TASK INSTRUCTIONS =
Convert the records below into a Markdown table with a "Row" column numbering each line and a "Line" column holding the line itself, omitting blank lines.

====================

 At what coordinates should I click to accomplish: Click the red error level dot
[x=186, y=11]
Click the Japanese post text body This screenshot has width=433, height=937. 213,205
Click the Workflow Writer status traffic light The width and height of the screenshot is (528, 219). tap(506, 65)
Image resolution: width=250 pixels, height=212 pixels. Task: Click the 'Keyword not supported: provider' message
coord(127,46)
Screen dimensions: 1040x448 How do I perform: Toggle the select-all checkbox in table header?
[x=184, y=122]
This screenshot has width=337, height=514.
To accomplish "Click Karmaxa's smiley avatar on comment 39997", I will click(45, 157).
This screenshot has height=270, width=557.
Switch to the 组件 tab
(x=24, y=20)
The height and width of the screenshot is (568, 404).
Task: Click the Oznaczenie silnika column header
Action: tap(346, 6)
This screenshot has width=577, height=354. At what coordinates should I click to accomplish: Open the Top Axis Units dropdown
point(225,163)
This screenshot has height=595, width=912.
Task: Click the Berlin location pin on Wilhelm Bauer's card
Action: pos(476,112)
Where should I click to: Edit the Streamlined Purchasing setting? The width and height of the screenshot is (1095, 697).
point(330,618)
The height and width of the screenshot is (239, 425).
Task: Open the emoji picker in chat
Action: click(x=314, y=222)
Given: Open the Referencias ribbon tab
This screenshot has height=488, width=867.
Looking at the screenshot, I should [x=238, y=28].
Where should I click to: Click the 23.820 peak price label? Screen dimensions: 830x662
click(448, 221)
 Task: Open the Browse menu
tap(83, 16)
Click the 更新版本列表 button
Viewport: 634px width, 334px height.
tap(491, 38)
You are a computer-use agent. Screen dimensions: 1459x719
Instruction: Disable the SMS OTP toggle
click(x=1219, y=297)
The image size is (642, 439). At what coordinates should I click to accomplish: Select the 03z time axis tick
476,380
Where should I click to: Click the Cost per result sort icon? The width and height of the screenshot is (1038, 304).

====================

REPLY =
| Row | Line |
|---|---|
| 1 |  At what coordinates should I click to accomplish: Click the red error level dot |
| 2 | [x=186, y=11] |
| 3 | Click the Japanese post text body This screenshot has width=433, height=937. 213,205 |
| 4 | Click the Workflow Writer status traffic light The width and height of the screenshot is (528, 219). tap(506, 65) |
| 5 | Image resolution: width=250 pixels, height=212 pixels. Task: Click the 'Keyword not supported: provider' message |
| 6 | coord(127,46) |
| 7 | Screen dimensions: 1040x448 How do I perform: Toggle the select-all checkbox in table header? |
| 8 | [x=184, y=122] |
| 9 | This screenshot has width=337, height=514. |
| 10 | To accomplish "Click Karmaxa's smiley avatar on comment 39997", I will click(45, 157). |
| 11 | This screenshot has height=270, width=557. |
| 12 | Switch to the 组件 tab |
| 13 | (x=24, y=20) |
| 14 | The height and width of the screenshot is (568, 404). |
| 15 | Task: Click the Oznaczenie silnika column header |
| 16 | Action: tap(346, 6) |
| 17 | This screenshot has width=577, height=354. At what coordinates should I click to accomplish: Open the Top Axis Units dropdown |
| 18 | point(225,163) |
| 19 | This screenshot has height=595, width=912. |
| 20 | Task: Click the Berlin location pin on Wilhelm Bauer's card |
| 21 | Action: pos(476,112) |
| 22 | Where should I click to: Edit the Streamlined Purchasing setting? The width and height of the screenshot is (1095, 697). |
| 23 | point(330,618) |
| 24 | The height and width of the screenshot is (239, 425). |
| 25 | Task: Open the emoji picker in chat |
| 26 | Action: click(x=314, y=222) |
| 27 | Given: Open the Referencias ribbon tab |
| 28 | This screenshot has height=488, width=867. |
| 29 | Looking at the screenshot, I should [x=238, y=28]. |
| 30 | Where should I click to: Click the 23.820 peak price label? Screen dimensions: 830x662 |
| 31 | click(448, 221) |
| 32 |  Task: Open the Browse menu |
| 33 | tap(83, 16) |
| 34 | Click the 更新版本列表 button |
| 35 | Viewport: 634px width, 334px height. |
| 36 | tap(491, 38) |
| 37 | You are a computer-use agent. Screen dimensions: 1459x719 |
| 38 | Instruction: Disable the SMS OTP toggle |
| 39 | click(x=1219, y=297) |
| 40 | The image size is (642, 439). At what coordinates should I click to accomplish: Select the 03z time axis tick |
| 41 | 476,380 |
| 42 | Where should I click to: Click the Cost per result sort icon? The width and height of the screenshot is (1038, 304). |